Background information
- Also known as: DJ Earworm
- Born: Jordan Roseman San Francisco, CA
- Genres: Mashup
- Occupations: DJ, producer
- Years active: 2007–present
- Website: djearworm.com

= DJ Earworm =

Jordan Roseman, known professionally as DJ Earworm, is an American mashup artist from San Francisco, California, who has achieved recognition for his technically sophisticated, songwriting oriented music and video mashups. His annual “United State of Pop” mashup features the top 25 songs of the year, based in part on the Billboards Year-End Hot 100 chart, in one mix.

==Biography==
Roseman was born into a big family of musicians and raised in eastern Iowa and Evanston, Illinois. At the University of Illinois, Roseman started as a physics major, before changing to music theory and computer science.

[Collected data]
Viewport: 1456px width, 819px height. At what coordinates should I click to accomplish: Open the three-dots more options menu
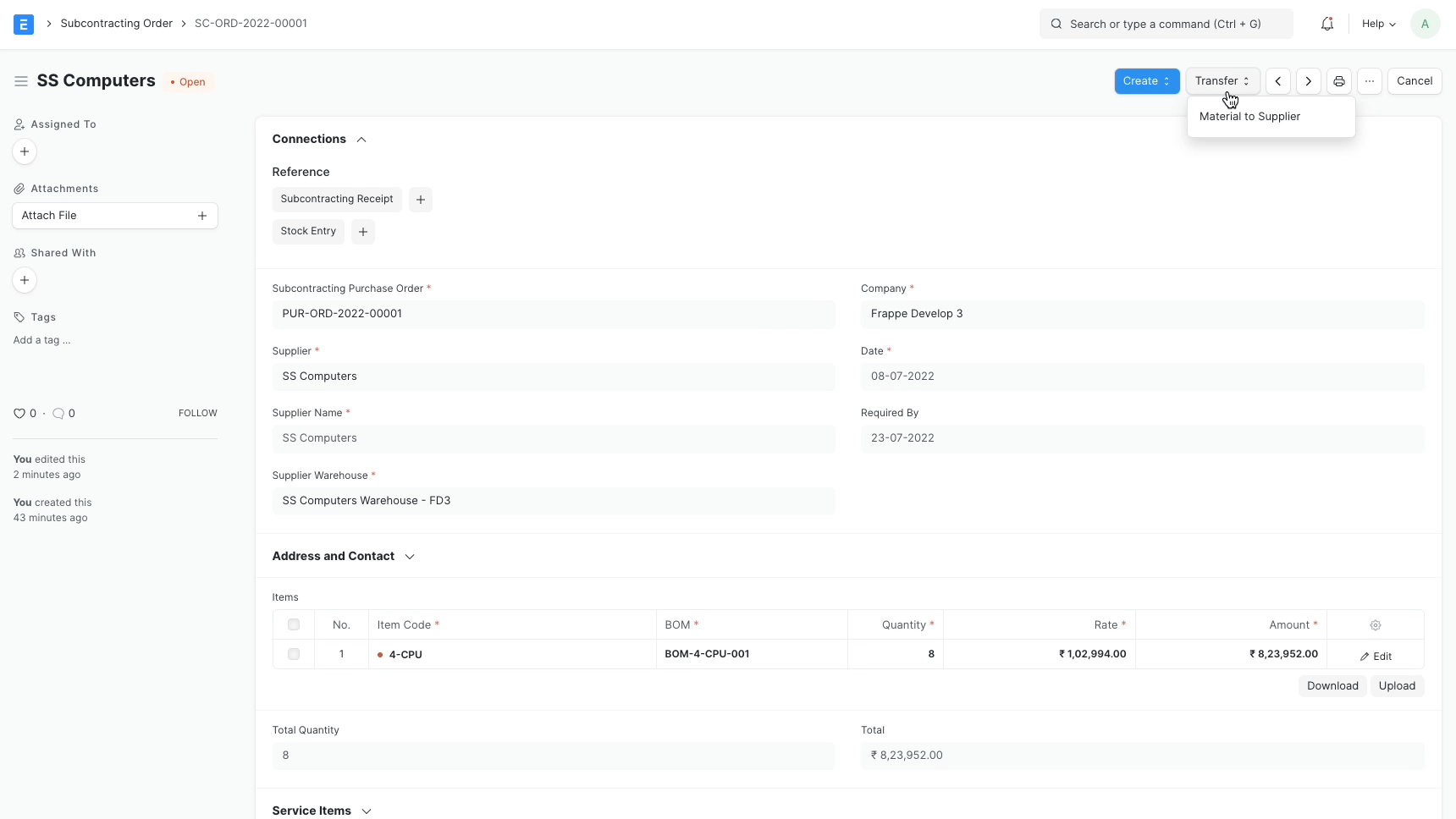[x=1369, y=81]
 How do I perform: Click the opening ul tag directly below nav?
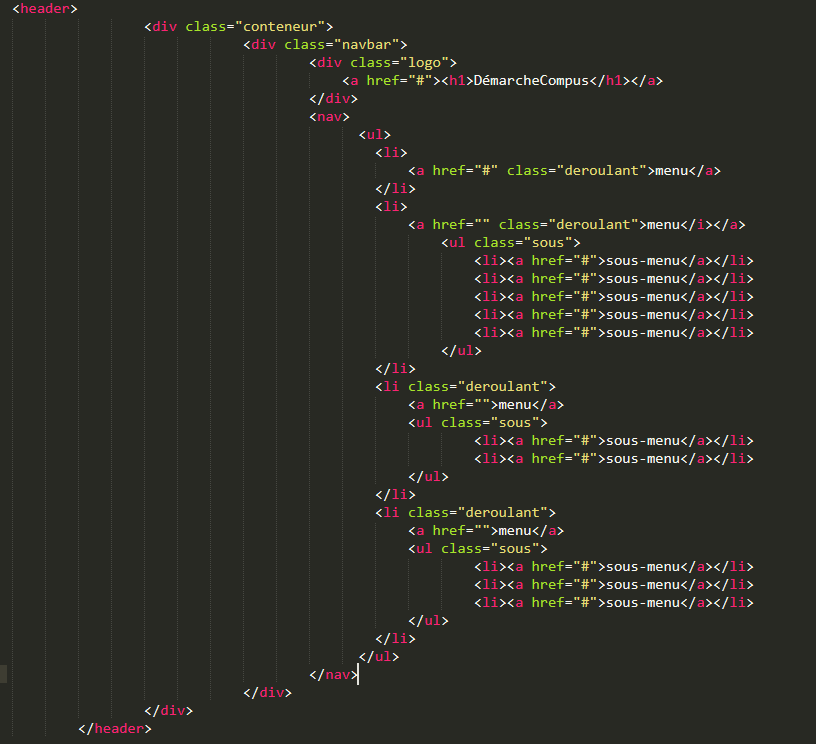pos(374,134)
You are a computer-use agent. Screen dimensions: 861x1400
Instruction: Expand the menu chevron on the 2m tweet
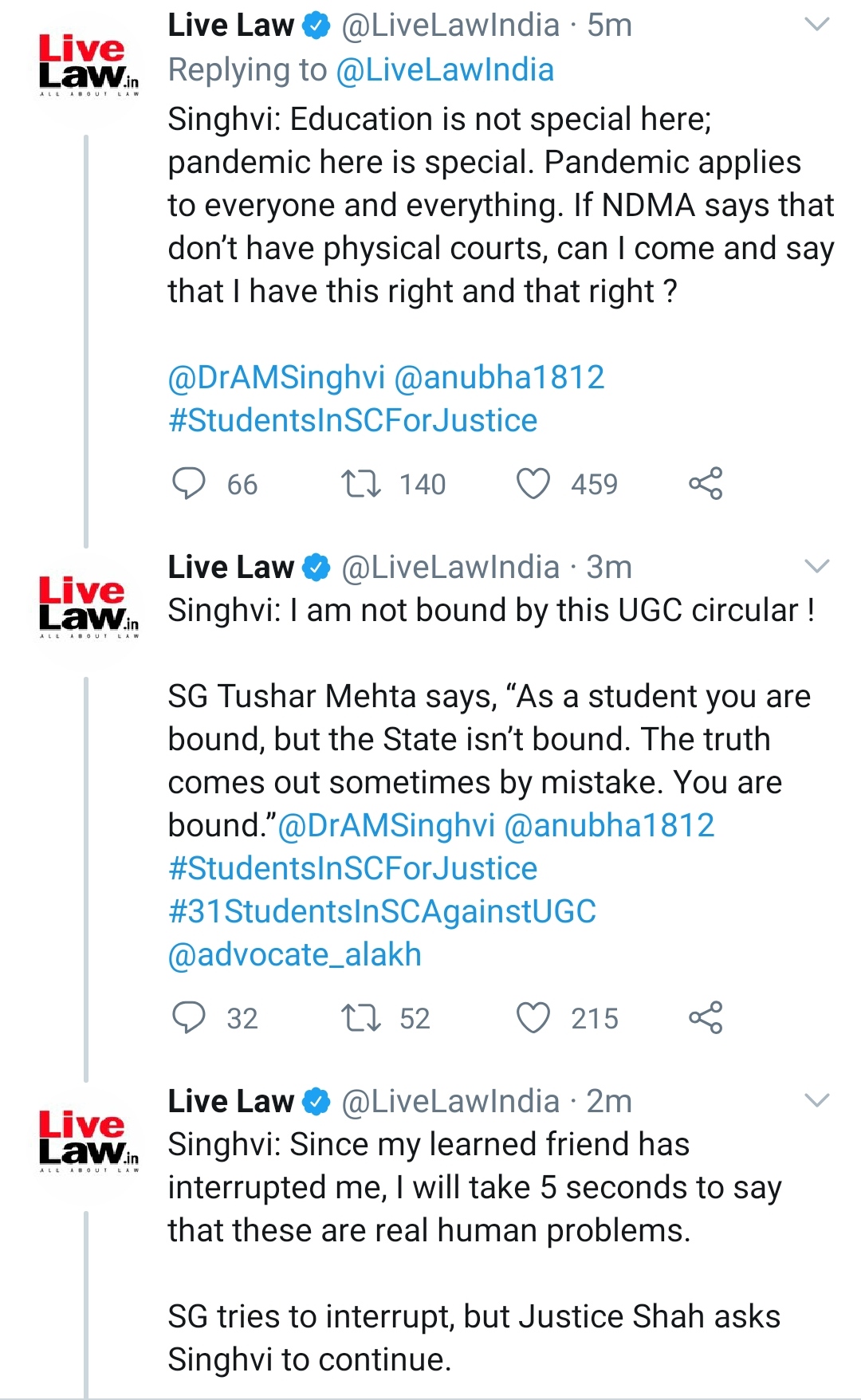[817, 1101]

...

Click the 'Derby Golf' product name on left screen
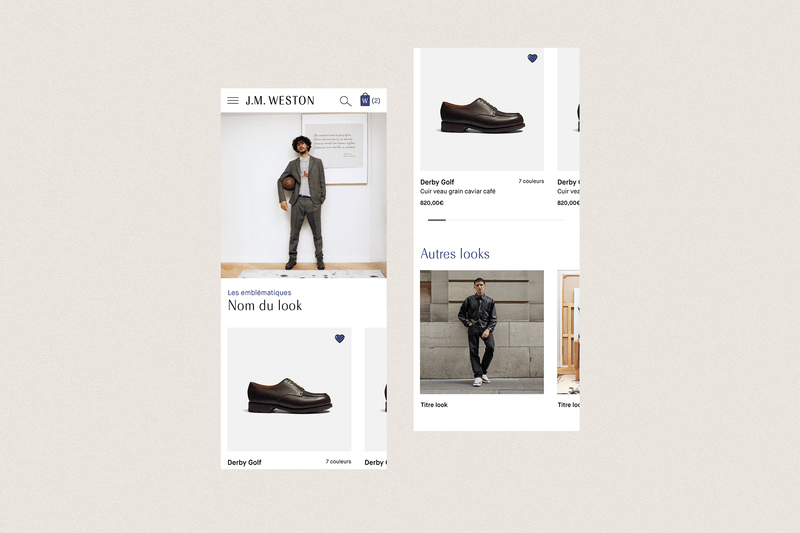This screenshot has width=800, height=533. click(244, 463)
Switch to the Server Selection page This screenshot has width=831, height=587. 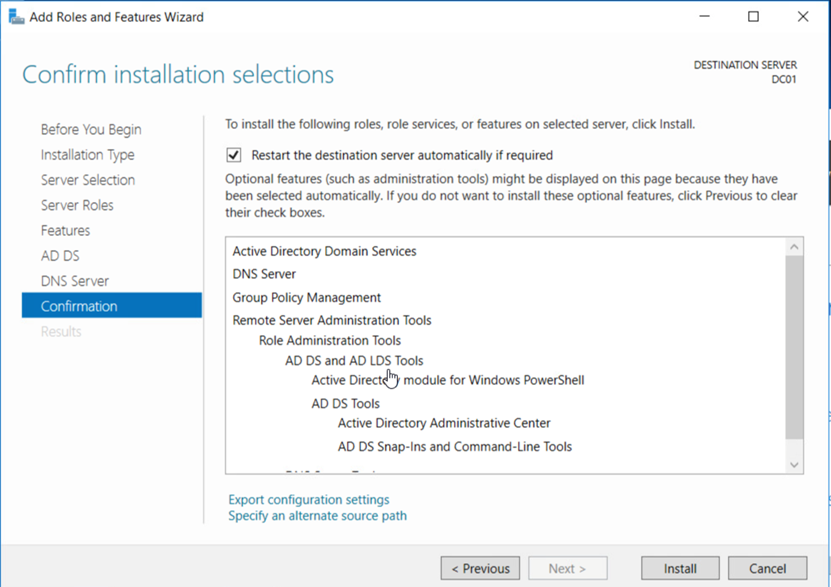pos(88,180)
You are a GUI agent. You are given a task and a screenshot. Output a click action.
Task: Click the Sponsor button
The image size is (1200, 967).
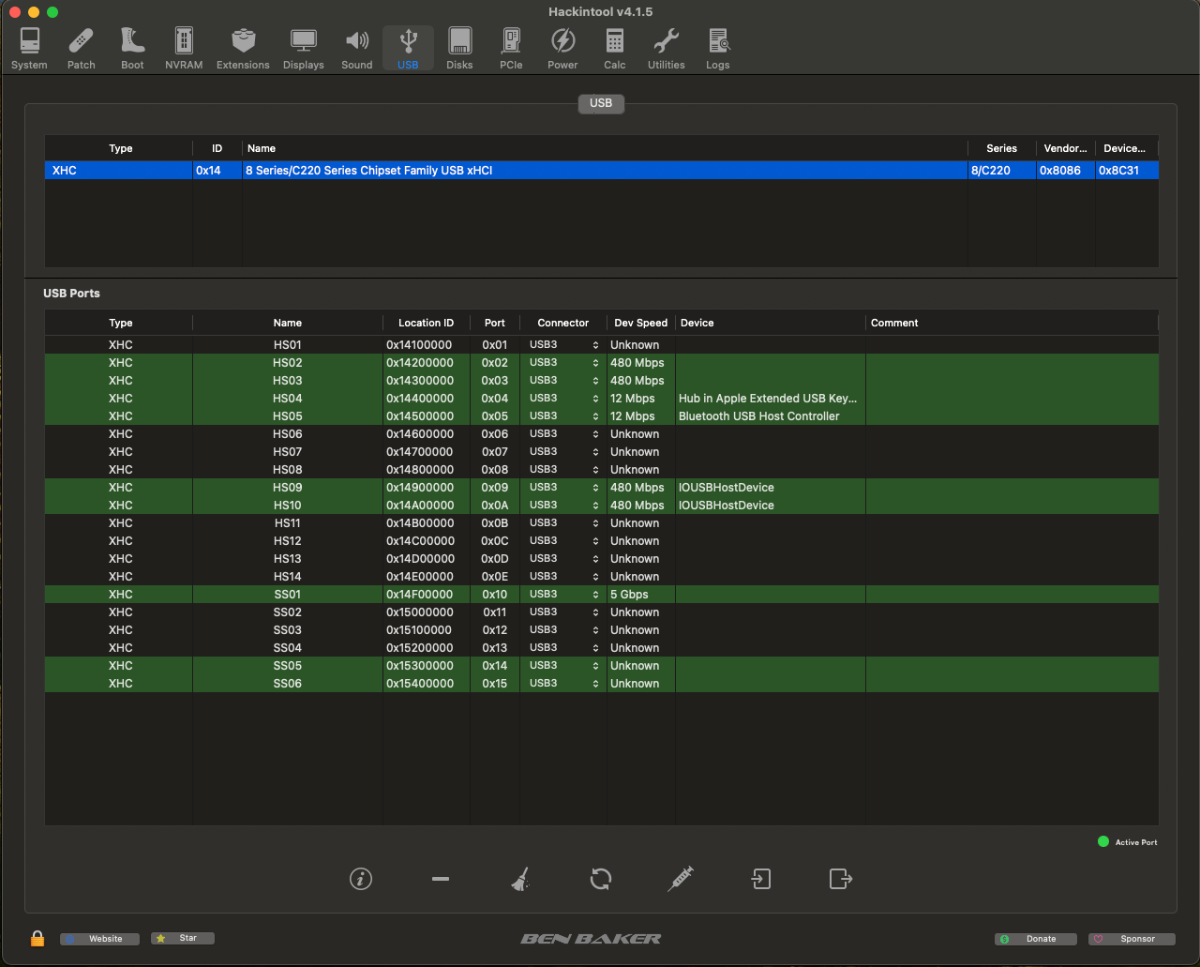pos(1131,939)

## Tasks
a) Rewrite the DJ Earworm text starting at "Background information" and ending at "and computer science.", substituting "chemistry" for "physics".
b) Resume the DJ Earworm article from the point where it stops.
You can ignore the records.

## Answers for the exercise
a)
Background information
- Also known as: DJ Earworm
- Born: Jordan Roseman San Francisco, CA
- Genres: Mashup
- Occupations: DJ, producer
- Years active: 2007–present
- Website: djearworm.com

= DJ Earworm =

Jordan Roseman, known professionally as DJ Earworm, is an American mashup artist from San Francisco, California, who has achieved recognition for his technically sophisticated, songwriting oriented music and video mashups. His annual “United State of Pop” mashup features the top 25 songs of the year, based in part on the Billboards Year-End Hot 100 chart, in one mix.

==Biography==
Roseman was born into a big family of musicians and raised in eastern Iowa and Evanston, Illinois. At the University of Illinois, Roseman started as a chemistry major, before changing to music theory and computer science.

b)
Roseman started creating mashups in 2003, which he said "was a relatively unexplored art form," with most people doing "A vs. B mashups [that featured] an a cappella of one song and an instrumental of another." He began by using ACID Pro, and after showing them to DJ Adrian at Club Bootie and receiving encouragement from him, Roseman created the moniker DJ Earworm ("earworm" referencing a song that repeats uncontrollably in one's mind) and began releasing his mashups online.

DJ Earworm's style involves gradually layering song samples over each other, which adds texture and builds momentum as a song progresses. In 2006, he published Audio Mashup Construction Kit, a how-to manual for creating mashups. Earworm uses Ableton Live and Adobe Audition to create his mashups and also DJs live with Ableton. For the videos that accompany his mashups, he uses Final Cut Pro X. In 2010, Earworm started VJing in his live sets.

Earworm's "United State of Pop" videos from 2008, 2009 and 2010 were featured in a FACT exhibit titled, The Art of Pop Video, that ran from March–May 2013.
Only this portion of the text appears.